As a professional in the real estate industry, you’ve likely heard the saying that the value of a real estate investment is determined at the time of acquisition. While there’s truth to this statement, active asset management plays an equally crucial role – especially in today’s volatile market. Let’s dive into the key value drivers of asset management and explore how we can leverage them effectively.

 

The Shifting Sands of Real Estate

You’ve probably noticed the tectonic change in our industry lately. The interest rate shock, coupled with lower demand, changed tenant needs and higher vacancies, has put immense pressure on valuations. Some assets have even approached distressed situations – a scenario that would have been unthinkable just a few years ago.

As you know, the industry has even witnessed foreclosures of notable office buildings. Something which was quite unheard of just a few years ago and a strong reminder of how quickly the landscape can change. And it’s not just offices – this new reality applies across various asset classes.

 

Breaking Down the Return Components

As the real value drives from operations, there has never been a greater need to have a major focus in the daily operations of asset management. To understand where the real value lies in those, let’s break down the components of a property investment’s return:

 

  1. Net Operating Income (NOI) – The “cash return”
  2. Appreciation or Depreciation – The change in the property’s value

 

The NOI in its turn is simply the income minus the operating expenses. 

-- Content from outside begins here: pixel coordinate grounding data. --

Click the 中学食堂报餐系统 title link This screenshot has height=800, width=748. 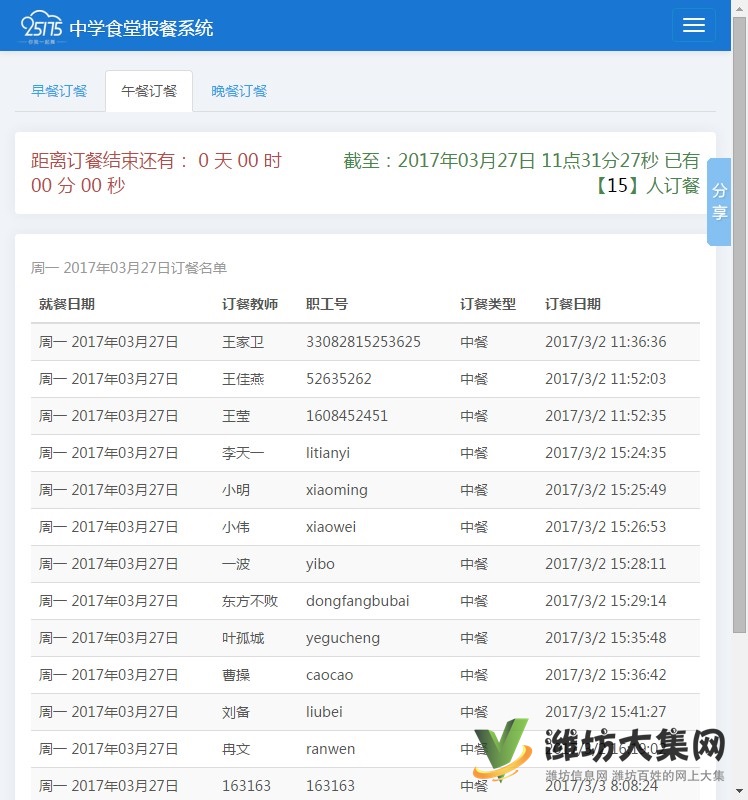(x=141, y=28)
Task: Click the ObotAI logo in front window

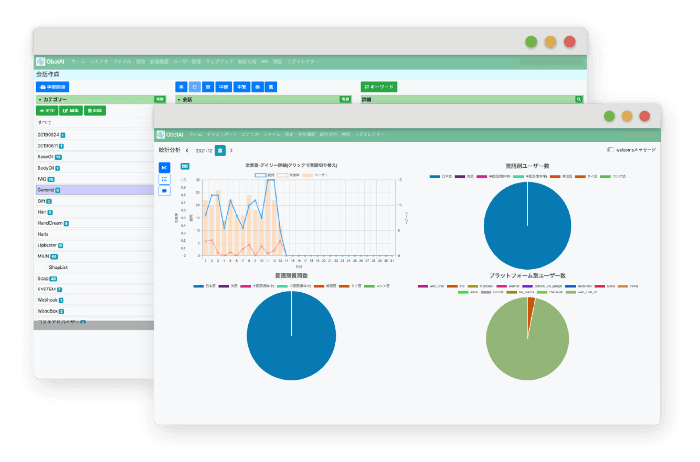Action: pyautogui.click(x=170, y=134)
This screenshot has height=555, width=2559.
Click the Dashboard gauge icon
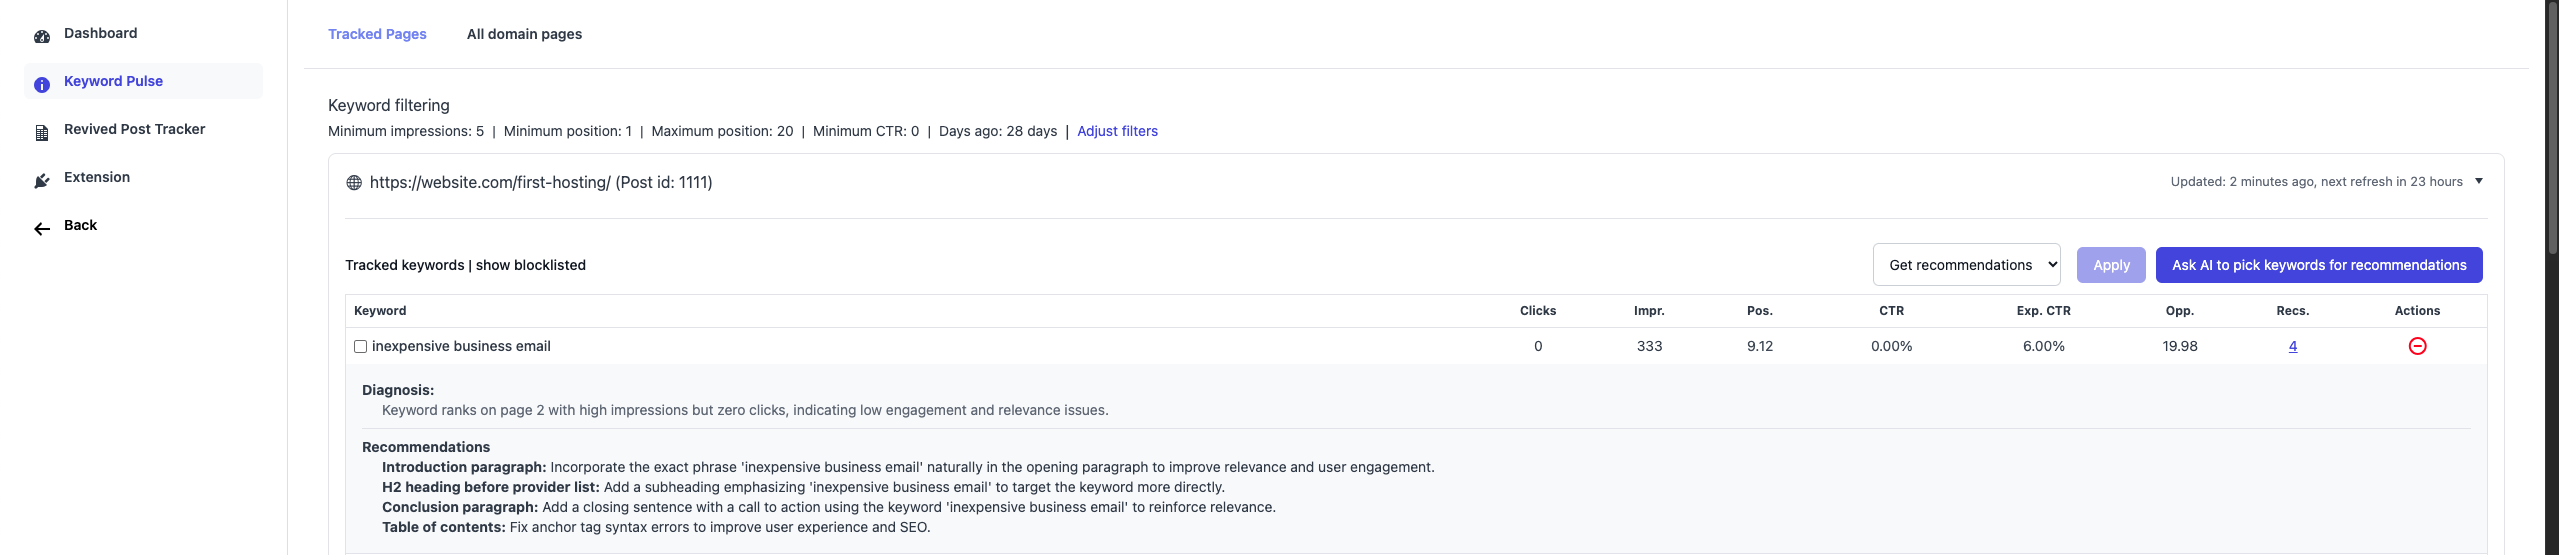tap(42, 37)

Each of these components can be divided into smaller operational items, which – with a closer look – start to make a lot of sense, since they have a real impact when conducted properly in operations. Let’s take a closer look at each of these elements and how they contribute to overall value.

 

Value Drivers in Asset Management
Value Drivers in Asset Management

 

Maximizing Rental Income in a Changing Market

Let’s start with the rental income – the source of (all) revenue in the real estate business. The conventional metrics follow occupancy (ideally fully let), rental level (ideally according to market rent), indexations (ideally covered against inflation) and maintenance rent in addition to the capital rent (to cover the expenses, though, this depends on the type of lease you have). However, as you’ve likely observed, the rules are changing. There’s an increasing emphasis on services and flexibility beyond basic rent. These range from basic conference rooms, and leased office furniture to short-term desk rentals and leasing e.g. charging poles for electric cars. You name it, there are a lot of gaps for a conventional real estate investor.

 

This shift and the need to support this new side of business presents a challenge for traditional lease admin systems. To adapt, we need more flexible tools that can handle a diverse registry of products and services, coupled with a CRM-style approach to capture and manage customer needs. Here the need for new type of tools is most imminent.

 

Optimizing Expenses: The Key to Healthier NOI

On the expense side, visual break-downs of costs according to your reporting structure are crucial to enable operational reporting. You probably agree that being able to benchmark and identify deviations is greatly beneficial in order to act, if anomalies evolve. Correcting them immediately will make a significant difference in your bottom line.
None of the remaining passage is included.